Ansible vs. nvidia-detect

Hi,

I’m currently writing an Ansible role to automagically configure NVidia cards. Here’s the first two tasks:

- name: Install utility to detect NVidia graphics cards
  ansible.builtin.dnf:
    name: nvidia-detect
    state: present

- name: Detect NVidia graphics cards
  ansible.builtin.command:
    cmd: nvidia-detect
  register: nvidia_card

I tried to run this on a sandbox machine with an NVidia video card, but running the playbook spews out the following error:

TASK [nvidia_driver : Detect NVidia graphics cards] **********************************************************
fatal: [sandbox.microlinux.lan]: FAILED! => {"changed": false, "cmd": ["nvidia-detect"], "delta": "0:00:00.013
173", "end": "2024-05-01 12:59:21.576169", "msg": "non-zero return code", "rc": 8, "start": "2024-05-01 12:59:
21.562996", "stderr": "", "stderr_lines": [], "stdout": "kmod-nvidia-470xx", "stdout_lines": ["kmod-nvidia-470
xx"]}

But when I run the command directly on the machine, it works:

[root@sandbox:~] # nvidia-detect 
kmod-nvidia-470xx

I’m puzzled. Any ideas ?

If you look at the output, you can see an rc value of 8. This mean your command has returned a non-zero value. Usually when a command completes succesfully, you would have a zero. Since you don’t have this, underneath the register line add this:

  register: nvidia_card
  changed_when: nvidia_card.rc == 8

and see if that helps. You may also have to adapt that further for other error codes. For example, when I had this issue with writing playbooks for using yum, I had something like this:

  register: yum_upgradeable
  changed_when: yum_upgradeable.rc == 100
  failed_when:
    - yum_upgradeable.rc != 0
    - yum_upgradeable.rc != 100
    - yum_upgradeable.rc != 126

so you may want to run the playbook on different systems, and see what the rc value returns to adapt this. So at least for the beginning this would now look like:

  register: nvidia_card
  changed_when: nvidia_card.rc == 8
  failed_when:
    - nvidia_card.rc != 8

you can of course, also after running nvidia-detectmanually then immediately use:

echo $?

to see what code is returned, whether it is 0, 8 or something else on each of your systems. Can be quicker than running the playbook, unless the playbook returns different values. But it should be similar.

1 Like

Thanks very much for that detailed explanation. I gave this a spin on my workstation and my sandbox PC, and got a return code of 8 on both.

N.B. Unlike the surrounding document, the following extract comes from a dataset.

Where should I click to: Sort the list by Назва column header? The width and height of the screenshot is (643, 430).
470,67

On the other hand, here’s what this looks like on my girlfriend’s PC:

[root@gustave:~] # nvidia-detect 
kmod-nvidia-390xx
[root@gustave:~] # echo $?
7

Looks like the guys who wrote this script can’t handle their return codes.

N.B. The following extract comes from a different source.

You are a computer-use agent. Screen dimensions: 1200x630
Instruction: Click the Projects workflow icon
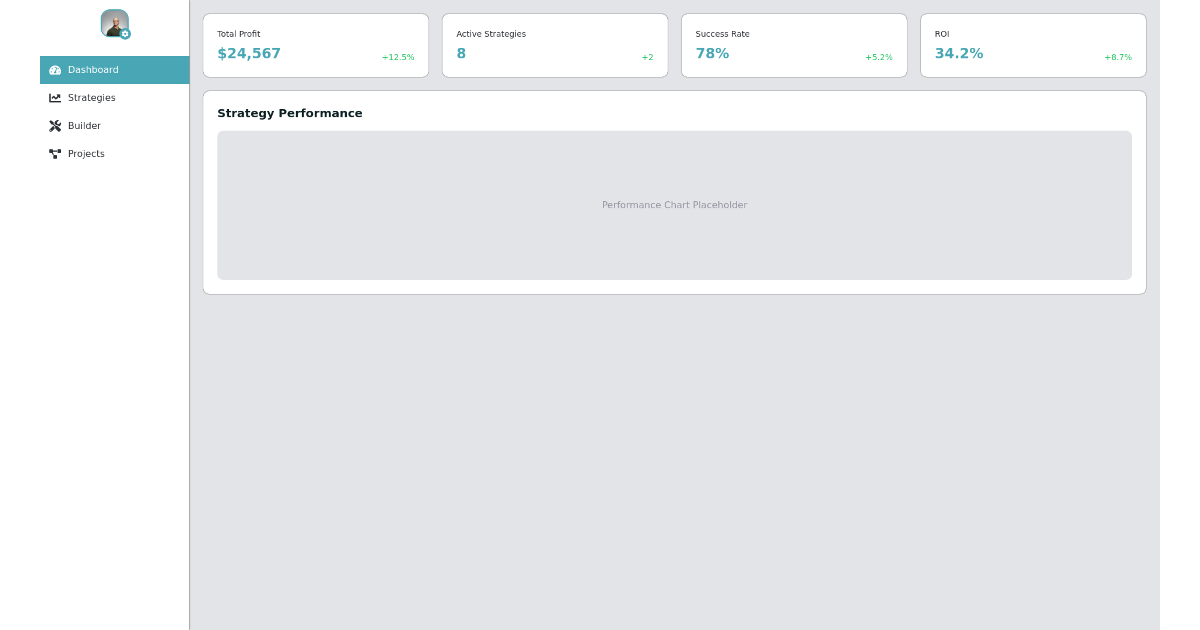click(55, 154)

You can see if ansible also returns code 7 on the other computer and then add that to the list, eg:

  failed_when:
    - nvidia_card.rc != 7
    - nvidia_card.rc != 8

since it still reports a working supported graphics card, and thus the value is effectively a success. We are basically telling ansible to consider 7 and 8 as a success, similar to a code 0 that would normally get returned. It could well be for each different GPU, they return a different success code. But who knows :slight_smile:

1 Like

I experimented some more with it and then decided to go for the bone-headed KISS approach, which looks like this:

---  # tasks file for nvidia_driver
  
- name: Install the NVidia 550.xx driver
  ansible.builtin.dnf:
    name: nvidia-x11-drv
  when: nvidia_driver == "550xx"
  notify: Reboot

- name: Install the NVidia 470.xx driver
  ansible.builtin.dnf:
    name: nvidia-x11-drv-470xx
  when: nvidia_driver == "470xx"
  notify: Reboot

- name: Install the NVidia 390.xx driver
  ansible.builtin.dnf:
    name: nvidia-x11-drv-390xx
  when: nvidia_driver == "390xx"
  notify: Reboot

- name: Flush handlers
  meta: flush_handlers

...

If the target host has an NVidia card, then I just add the correct version in host_vars.

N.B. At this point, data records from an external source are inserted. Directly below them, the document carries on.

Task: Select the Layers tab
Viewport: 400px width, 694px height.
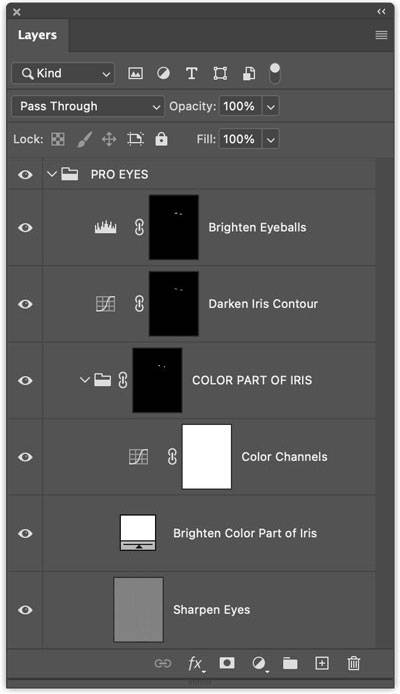Action: (38, 35)
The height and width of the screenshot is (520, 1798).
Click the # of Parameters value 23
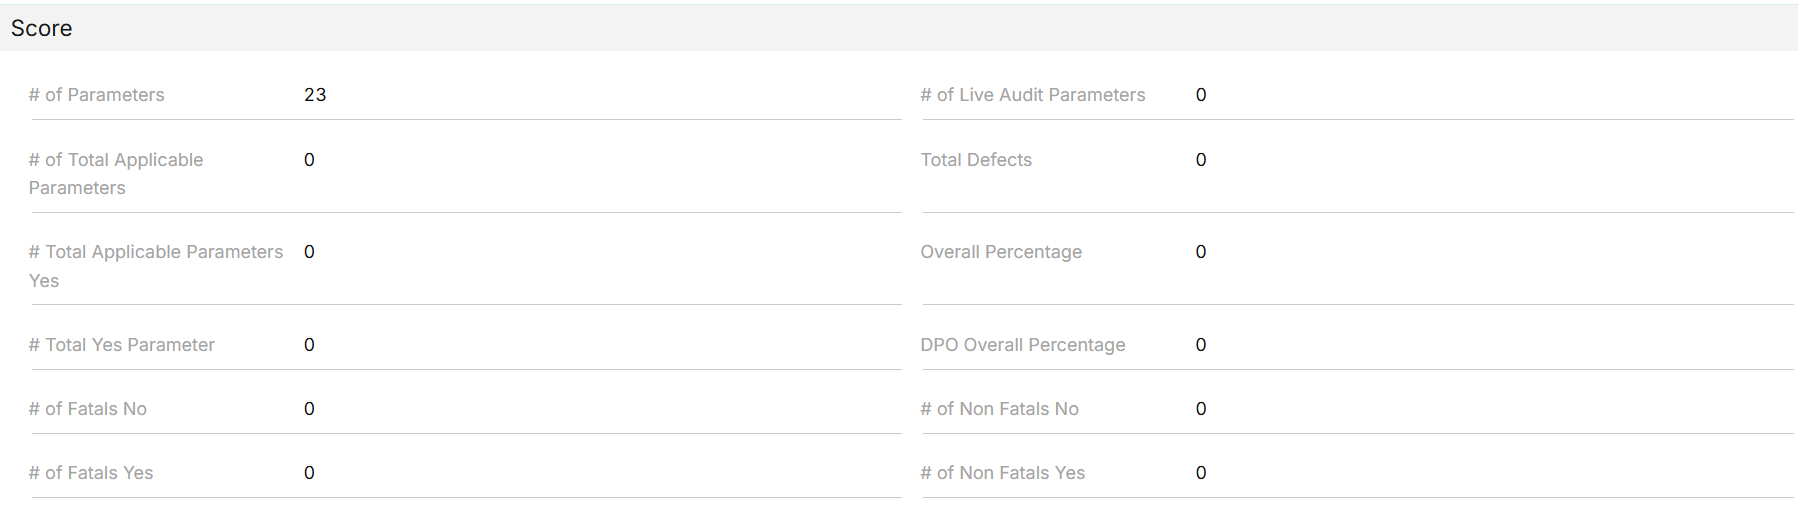[315, 95]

This also solves another problem. On some hosts, nvidia-detect returned the wrong driver version.

Cheers,

Niki

You can probably reduce that and make it a little better, something like this should work:

  vars:
    gpus:
      - type: 390xx
        driver: nvidia-x11-drv-390xx
      - type: 470xx
        driver: nvidia-x11-drv-470xx
      - type: 550xx
        driver: nvidia-x11-drv

  - name: Install the NVidia driver
    ansible.builtin.dnf:
      name: "{{ item.driver }}"
    when: nvidia_driver == "{{ item.type }}"
    loop: "{{ gpus }}"
1 Like